Task set —
1. Print the passage on Daniel Callahan's book about public health word for word, from "I am almost" up to and including "and medical ethics.".
2. Carry on the passage about Daniel Callahan's book on public health, starting right after its last sentence.

I am almost finished reading Daniel Callahan's fine book False
Hopes: Why Americans's
Quest for Perfect Health Is a Recipe for Failure, and I would
like to take this opportunity to
share some of his thoughts on public health. Callahan is director
of International Programs at
The Hastings Center and is the author of five previous books
on medicine and medical ethics.
In False Hopes, Callahan summarizes the ideal of public health
as follows: "(1) the scientific
view that the key to population health lies in the background
educational, social, economic,
and environmental features of society and in the successful deployment
of effective
health-promotion and disease-prevention programs;" (2) the
social ideal which understand
the struggle against disease, unintentional injury, and illness
which requires common effort and
common sacrifice aiming for a common, collective good health;
(3) the economic conviction
that only an economically sustainable medicine oriented to population
health ought to be
politically acceptable in the future; and (4) the moral ideal
that individual/personal health will
significantly determine lifetime health and that people have
a social obligation to take care of
themselves for their own sake as well as for the sake of society.
(p. 176).

Recorded information —
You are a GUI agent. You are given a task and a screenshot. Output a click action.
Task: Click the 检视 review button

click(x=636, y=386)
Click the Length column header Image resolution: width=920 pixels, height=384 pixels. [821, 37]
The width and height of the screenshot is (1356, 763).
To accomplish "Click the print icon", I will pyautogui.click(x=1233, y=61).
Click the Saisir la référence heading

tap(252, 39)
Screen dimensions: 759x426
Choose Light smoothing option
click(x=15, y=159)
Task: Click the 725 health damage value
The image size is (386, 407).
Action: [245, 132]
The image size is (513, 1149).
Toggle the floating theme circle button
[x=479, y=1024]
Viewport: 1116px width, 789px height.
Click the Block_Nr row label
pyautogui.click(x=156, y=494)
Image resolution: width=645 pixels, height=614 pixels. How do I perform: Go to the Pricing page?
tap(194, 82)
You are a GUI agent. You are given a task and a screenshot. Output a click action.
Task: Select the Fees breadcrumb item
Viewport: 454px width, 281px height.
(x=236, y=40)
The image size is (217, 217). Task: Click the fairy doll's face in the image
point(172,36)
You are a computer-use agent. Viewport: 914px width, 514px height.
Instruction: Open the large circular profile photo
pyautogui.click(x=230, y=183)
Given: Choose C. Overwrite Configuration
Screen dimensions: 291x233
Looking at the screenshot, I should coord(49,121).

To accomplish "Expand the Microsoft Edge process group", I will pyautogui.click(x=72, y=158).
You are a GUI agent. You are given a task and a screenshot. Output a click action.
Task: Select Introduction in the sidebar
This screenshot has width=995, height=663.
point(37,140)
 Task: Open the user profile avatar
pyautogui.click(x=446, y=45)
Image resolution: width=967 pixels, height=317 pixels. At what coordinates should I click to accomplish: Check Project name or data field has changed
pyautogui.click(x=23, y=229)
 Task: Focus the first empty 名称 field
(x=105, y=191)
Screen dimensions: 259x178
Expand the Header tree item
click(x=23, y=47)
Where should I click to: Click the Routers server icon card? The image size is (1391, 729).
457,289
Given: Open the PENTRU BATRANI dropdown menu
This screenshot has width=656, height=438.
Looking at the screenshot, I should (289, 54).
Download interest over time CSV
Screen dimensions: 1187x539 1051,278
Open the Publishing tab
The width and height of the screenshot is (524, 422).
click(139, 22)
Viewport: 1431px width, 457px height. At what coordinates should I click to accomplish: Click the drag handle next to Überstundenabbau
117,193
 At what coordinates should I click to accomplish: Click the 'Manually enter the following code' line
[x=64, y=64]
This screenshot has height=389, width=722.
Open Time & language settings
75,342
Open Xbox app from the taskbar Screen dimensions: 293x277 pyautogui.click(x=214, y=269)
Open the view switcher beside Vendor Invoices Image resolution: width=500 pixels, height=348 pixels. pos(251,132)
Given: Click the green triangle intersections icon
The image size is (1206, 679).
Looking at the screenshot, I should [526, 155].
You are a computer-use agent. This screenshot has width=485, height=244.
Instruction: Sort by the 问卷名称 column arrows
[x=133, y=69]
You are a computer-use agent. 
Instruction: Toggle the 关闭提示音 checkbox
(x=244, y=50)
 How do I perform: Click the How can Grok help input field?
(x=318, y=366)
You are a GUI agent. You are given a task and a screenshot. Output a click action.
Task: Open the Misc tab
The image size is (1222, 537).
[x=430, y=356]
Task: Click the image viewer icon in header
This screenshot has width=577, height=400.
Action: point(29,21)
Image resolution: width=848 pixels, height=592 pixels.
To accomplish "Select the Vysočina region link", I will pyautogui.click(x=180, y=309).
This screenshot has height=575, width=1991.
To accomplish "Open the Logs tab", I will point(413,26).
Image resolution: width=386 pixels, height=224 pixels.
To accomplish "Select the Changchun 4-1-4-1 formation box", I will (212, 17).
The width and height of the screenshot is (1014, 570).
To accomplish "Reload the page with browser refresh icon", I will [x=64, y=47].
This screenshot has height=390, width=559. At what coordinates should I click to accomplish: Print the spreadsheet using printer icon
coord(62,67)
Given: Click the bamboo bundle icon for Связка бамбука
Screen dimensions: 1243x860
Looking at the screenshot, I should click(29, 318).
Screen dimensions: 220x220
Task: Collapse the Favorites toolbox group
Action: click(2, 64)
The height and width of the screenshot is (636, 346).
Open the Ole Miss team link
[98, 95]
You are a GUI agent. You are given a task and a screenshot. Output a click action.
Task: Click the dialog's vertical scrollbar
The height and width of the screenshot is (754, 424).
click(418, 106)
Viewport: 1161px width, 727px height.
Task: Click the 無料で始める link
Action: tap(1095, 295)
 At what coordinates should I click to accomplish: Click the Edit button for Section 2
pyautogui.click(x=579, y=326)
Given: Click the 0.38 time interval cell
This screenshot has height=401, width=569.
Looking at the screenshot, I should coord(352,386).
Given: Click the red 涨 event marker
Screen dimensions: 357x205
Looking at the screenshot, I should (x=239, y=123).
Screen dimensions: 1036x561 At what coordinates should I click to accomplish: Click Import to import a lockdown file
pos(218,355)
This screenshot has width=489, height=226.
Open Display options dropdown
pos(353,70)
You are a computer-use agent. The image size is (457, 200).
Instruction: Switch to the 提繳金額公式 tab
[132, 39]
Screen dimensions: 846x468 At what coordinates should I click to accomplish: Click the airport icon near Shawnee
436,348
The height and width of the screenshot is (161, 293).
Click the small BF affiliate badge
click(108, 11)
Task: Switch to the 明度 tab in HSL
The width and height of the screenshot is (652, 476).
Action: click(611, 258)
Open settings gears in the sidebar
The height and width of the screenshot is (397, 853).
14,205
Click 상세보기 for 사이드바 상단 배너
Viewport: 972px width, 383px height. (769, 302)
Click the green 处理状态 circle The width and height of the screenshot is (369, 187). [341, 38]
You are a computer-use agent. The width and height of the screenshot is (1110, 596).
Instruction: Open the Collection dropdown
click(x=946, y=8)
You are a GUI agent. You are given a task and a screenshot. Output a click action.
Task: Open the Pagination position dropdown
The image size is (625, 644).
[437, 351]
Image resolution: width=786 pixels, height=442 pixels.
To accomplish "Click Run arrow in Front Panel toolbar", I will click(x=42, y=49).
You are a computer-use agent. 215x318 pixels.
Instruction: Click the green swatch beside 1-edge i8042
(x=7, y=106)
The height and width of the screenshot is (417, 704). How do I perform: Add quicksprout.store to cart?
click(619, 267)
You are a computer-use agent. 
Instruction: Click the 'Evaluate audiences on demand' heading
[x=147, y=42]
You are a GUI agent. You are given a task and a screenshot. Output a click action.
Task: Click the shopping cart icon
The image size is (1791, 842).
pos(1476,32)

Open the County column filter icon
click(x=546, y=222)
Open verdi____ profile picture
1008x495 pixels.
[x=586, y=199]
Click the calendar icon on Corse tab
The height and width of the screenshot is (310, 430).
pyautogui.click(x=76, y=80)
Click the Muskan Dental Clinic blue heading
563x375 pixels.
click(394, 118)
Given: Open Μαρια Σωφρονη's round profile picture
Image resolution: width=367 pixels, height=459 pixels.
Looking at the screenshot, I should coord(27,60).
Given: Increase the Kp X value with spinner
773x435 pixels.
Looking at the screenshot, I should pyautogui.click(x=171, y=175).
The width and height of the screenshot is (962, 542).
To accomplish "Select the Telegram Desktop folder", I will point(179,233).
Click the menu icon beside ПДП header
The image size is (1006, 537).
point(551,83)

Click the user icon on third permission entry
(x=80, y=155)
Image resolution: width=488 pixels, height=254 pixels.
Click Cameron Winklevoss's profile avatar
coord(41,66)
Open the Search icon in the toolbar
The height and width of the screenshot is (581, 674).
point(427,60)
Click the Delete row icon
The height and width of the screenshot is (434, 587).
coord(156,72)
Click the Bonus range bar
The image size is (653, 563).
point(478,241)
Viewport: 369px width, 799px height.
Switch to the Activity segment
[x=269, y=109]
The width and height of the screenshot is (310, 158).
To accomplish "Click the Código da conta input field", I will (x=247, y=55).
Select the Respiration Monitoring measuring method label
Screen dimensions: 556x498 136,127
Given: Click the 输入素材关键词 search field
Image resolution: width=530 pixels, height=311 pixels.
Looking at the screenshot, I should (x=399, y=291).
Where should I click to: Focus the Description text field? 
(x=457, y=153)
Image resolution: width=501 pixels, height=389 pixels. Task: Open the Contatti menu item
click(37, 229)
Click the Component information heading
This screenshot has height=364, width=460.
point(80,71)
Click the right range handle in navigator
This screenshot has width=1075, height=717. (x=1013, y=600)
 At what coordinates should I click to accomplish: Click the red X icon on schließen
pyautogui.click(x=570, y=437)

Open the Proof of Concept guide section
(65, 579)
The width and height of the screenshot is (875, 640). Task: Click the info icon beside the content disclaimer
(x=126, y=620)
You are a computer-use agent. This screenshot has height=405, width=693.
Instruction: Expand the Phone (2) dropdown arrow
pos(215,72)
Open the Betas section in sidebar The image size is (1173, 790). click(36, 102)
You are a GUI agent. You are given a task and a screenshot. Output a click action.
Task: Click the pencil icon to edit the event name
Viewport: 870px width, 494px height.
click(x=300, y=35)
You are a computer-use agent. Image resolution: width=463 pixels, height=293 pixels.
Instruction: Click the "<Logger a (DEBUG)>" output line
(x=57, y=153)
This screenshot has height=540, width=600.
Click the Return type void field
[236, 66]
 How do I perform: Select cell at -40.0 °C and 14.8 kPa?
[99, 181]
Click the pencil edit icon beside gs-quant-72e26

Exercise answers —
1.
I am almost finished reading Daniel Callahan's fine book False
Hopes: Why Americans's
Quest for Perfect Health Is a Recipe for Failure, and I would
like to take this opportunity to
share some of his thoughts on public health. Callahan is director
of International Programs at
The Hastings Center and is the author of five previous books
on medicine and medical ethics.

2.
The three elements central to public health, according to
Callahan, are: "(1) the field focuses on
the health of populations as a whole, not the health of individuals;
(2) the main goals of the field
are, classically, the control of infectious disease and other
general hazards to health; health
status surveillance and monitoring; and of late, health promotion
and disease prevention; and
(3) a central, but not exclusive, role for insuring public health
lies with government." (p. 179).
Callahan stated that one of the reasons that public health
has trouble gaining support is because
"public health is interested in everyone in general but
no one in particular." Popular thought
favors programs that help me as an individual. That is a main
reason why acute-care,
high-technology medicine, by contrast, is publicly supported
more than public health. In
addition, medical approaches are generally short-term and public
health is more future oriented.
This is why there are television dramas about hospitals and not
about public health workers,
despite the heroic public health work that takes place in this
country everyday. "ER" on
television can solve problems immediately, a public health worker
may take years to show
progress. We all know that society likes quick fixes. I once
heard a speaker on the radio say
that it doesn't take a rocket scientist to solve complex social
and health problems--it takes much
more!
A key underlying factor about public health is that "
. . . public health in the political area is . . .
not well understood, not carefully defined, and thus in the end
not well defended."(p. 178).
Callahan offers us much food for thought. We have a long way
to go before we are well
understood and well defended, but we are making progress.
If you are interested in reading Callahan's book, it is available
from www.amazon.com for
about $17. I have spoken to Callahan on the phone and I am determining
if there might be a
time when we could bring him to Nebraska for a presentation sometime
this year.
Unfortunately, he is not available for our Sept. 16 conference.